(Entradas de posição dos itens)
---+---

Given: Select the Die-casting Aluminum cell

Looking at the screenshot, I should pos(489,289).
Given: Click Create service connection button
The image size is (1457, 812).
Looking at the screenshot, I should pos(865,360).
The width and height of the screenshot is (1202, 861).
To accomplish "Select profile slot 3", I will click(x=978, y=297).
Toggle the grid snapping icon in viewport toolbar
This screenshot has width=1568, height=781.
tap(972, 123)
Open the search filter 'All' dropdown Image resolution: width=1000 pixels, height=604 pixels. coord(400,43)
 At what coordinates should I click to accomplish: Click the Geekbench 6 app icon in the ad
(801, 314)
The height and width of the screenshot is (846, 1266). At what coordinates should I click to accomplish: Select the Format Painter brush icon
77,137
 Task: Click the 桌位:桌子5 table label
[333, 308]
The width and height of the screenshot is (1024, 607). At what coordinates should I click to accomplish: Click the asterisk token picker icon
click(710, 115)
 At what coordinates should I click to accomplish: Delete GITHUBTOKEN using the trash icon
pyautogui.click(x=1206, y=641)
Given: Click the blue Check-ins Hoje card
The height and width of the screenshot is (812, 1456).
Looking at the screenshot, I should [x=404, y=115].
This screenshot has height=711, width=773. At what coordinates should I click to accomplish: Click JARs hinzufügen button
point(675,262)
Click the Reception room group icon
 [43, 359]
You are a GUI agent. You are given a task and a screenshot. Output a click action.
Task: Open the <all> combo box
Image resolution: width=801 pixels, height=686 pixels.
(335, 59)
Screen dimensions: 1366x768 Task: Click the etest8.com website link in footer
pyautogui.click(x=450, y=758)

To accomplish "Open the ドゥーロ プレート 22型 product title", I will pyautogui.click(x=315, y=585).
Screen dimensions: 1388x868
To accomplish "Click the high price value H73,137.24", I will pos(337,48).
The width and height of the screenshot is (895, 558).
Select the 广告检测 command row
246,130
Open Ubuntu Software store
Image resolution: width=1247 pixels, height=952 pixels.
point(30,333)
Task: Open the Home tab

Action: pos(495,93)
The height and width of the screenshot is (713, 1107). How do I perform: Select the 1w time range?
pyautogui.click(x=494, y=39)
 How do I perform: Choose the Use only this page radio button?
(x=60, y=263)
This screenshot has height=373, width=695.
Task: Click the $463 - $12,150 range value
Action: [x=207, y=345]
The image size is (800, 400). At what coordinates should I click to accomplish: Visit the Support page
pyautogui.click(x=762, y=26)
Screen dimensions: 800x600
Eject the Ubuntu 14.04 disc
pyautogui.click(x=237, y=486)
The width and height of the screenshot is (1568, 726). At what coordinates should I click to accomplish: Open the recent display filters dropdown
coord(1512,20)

---+---

Enunciado da tarefa: Reescreva as linhas começando na que contém "The height and width of the screenshot is (713, 1107)." e terminando na que contém "pyautogui.click(x=237, y=486)", trocando "Eject" por "Unmount" e deixando todo o resto como está.

Resposta do exercício:
The height and width of the screenshot is (713, 1107). How do I perform: Select the 1w time range?
pyautogui.click(x=494, y=39)
 How do I perform: Choose the Use only this page radio button?
(x=60, y=263)
This screenshot has height=373, width=695.
Task: Click the $463 - $12,150 range value
Action: [x=207, y=345]
The image size is (800, 400). At what coordinates should I click to accomplish: Visit the Support page
pyautogui.click(x=762, y=26)
Screen dimensions: 800x600
Unmount the Ubuntu 14.04 disc
pyautogui.click(x=237, y=486)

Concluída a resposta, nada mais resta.